剣を縁取るように、そして、剣から伸びるように広がったそれは、先ほどの薙ぎ払いと同じ動きながらより広範囲を――残りの盗賊達を一片に切り払った。
盗賊達は為す術も無いまま、それぞれ汚い悲鳴を上げ地面に倒れる。
(上手くいった……)
半ば賭けのような立ち回りだったが、先生の教えを実践し、状況を乗り切ることができた。
だが、レイジの中に達成感はない。
まだ彼のやるべきことは果たせていないのだから。
「ねえ、ちゃん……!!」
彼の放った技はまだ初歩的なものだが、まだ未熟な彼には負担が大きい。
先ほどよりも強く疲労を感じながら、それでもレイジは姉を助けるべく一歩踏み出す。
「ち……!」
その姿に焦りを覚えたのはハーストだ。いや、最早恐怖と言っても過言ではない。
ただの子どもだと思っていた相手が、訓練を積んだわけではなくとも大人を同時に四人切り伏せたのだ。それもほんの一瞬で。

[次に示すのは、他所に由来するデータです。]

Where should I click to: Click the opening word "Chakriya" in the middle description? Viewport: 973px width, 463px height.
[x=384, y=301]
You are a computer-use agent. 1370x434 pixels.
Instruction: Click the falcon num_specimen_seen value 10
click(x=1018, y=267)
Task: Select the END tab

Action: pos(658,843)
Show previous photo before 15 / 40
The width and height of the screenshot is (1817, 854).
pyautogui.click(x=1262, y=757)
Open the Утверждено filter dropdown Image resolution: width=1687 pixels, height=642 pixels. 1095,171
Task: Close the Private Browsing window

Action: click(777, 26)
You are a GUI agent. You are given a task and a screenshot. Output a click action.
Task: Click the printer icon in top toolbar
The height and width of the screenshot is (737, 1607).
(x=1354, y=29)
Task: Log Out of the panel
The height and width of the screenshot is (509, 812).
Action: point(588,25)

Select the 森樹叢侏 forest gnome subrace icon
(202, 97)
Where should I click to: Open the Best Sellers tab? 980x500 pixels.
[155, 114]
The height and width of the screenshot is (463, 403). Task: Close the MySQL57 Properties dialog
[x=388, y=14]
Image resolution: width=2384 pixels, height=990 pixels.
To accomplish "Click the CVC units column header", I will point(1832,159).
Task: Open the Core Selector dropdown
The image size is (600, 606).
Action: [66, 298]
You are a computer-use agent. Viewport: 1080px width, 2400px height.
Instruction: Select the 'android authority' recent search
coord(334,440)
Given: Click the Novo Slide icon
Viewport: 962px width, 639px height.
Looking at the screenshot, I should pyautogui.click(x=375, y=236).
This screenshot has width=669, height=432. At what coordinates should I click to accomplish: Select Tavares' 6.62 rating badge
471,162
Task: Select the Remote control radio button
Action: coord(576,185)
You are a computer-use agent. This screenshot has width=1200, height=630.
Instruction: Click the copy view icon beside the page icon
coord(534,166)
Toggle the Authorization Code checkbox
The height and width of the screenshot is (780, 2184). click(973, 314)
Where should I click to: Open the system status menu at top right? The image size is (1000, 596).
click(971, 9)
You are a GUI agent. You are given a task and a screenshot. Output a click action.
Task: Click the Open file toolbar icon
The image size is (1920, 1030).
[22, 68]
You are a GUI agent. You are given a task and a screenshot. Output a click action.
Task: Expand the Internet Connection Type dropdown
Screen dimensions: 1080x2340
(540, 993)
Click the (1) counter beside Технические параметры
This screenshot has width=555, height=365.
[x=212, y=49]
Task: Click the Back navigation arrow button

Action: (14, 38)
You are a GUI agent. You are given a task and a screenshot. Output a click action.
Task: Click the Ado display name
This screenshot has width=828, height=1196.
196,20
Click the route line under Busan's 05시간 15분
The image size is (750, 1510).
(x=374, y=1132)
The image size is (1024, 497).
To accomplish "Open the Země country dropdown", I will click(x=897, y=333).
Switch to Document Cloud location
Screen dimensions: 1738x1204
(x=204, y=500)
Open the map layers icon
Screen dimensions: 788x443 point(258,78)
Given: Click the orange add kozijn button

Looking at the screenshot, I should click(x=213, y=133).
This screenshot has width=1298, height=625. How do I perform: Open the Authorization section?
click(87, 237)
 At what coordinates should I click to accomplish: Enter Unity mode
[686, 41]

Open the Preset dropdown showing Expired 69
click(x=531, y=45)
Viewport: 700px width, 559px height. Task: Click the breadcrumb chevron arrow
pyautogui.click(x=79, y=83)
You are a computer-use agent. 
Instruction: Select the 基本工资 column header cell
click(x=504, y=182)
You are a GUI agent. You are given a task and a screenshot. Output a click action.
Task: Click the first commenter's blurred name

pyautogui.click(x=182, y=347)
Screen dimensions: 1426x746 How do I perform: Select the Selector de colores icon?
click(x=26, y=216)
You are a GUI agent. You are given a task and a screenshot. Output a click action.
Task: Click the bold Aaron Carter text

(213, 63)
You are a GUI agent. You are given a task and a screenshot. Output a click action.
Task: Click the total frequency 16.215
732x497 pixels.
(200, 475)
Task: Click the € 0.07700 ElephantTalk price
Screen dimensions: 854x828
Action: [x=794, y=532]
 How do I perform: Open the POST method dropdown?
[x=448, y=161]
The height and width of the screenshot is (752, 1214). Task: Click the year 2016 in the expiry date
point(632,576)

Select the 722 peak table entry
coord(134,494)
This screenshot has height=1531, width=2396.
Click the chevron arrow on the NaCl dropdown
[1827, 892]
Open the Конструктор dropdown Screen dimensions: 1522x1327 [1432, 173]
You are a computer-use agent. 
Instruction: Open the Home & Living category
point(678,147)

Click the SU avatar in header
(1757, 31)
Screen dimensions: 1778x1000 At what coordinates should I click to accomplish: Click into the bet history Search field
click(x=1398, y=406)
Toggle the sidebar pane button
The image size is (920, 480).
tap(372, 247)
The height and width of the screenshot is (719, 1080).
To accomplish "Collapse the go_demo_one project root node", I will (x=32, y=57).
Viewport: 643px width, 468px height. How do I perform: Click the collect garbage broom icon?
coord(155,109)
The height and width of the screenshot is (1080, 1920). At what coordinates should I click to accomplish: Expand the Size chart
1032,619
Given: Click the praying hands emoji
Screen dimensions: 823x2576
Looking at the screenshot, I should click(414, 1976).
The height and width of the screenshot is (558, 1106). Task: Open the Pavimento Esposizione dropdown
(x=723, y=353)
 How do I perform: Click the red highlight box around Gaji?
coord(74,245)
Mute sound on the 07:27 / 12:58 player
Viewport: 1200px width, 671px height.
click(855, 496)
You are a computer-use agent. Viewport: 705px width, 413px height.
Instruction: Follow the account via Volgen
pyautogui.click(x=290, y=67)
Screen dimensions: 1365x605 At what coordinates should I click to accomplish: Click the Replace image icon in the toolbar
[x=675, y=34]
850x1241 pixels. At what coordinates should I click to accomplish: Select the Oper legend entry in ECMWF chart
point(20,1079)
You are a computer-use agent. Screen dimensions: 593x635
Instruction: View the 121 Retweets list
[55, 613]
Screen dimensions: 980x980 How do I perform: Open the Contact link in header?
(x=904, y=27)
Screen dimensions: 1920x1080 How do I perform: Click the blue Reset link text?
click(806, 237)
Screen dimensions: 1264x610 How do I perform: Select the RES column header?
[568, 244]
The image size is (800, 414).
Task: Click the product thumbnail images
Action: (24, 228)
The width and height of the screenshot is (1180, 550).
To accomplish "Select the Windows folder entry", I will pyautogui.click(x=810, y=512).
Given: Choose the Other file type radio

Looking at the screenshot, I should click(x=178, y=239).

ついこの間の一斉検挙まで味噌っかす程度でしかなかったハーストが敵う相手ではないなどということは、彼自身もすぐに理解できた。
(けどよぉ……!)
彼の手には、切り札がある。
あまりに滑稽で、下品で、最低な行為だが――しかし、そんな品性を彼が持ち合わせている筈もなく――
「それ以上動くんじゃねぇ!!!」
既にレイジとハーストの距離は10メートル程に詰まっていた。
相手はハースト一人。先ほどまでに比べれば取るに足らない状況ではあるが、しかし、レイジは足を止めざるをえない。
「き、さまぁ……!!」
「この女が殺されたくねぇなら、剣を捨てなぁ!!」
そう――ハーストの取ったのはあまりに野蛮で、単純で、しかし、怖ろしいまでに強力な一手。
ハーストはセシルの首を掴みあげ、彼女の顔にナイフを突きつけながら、勝利を確信するように下品な笑みを浮かべた。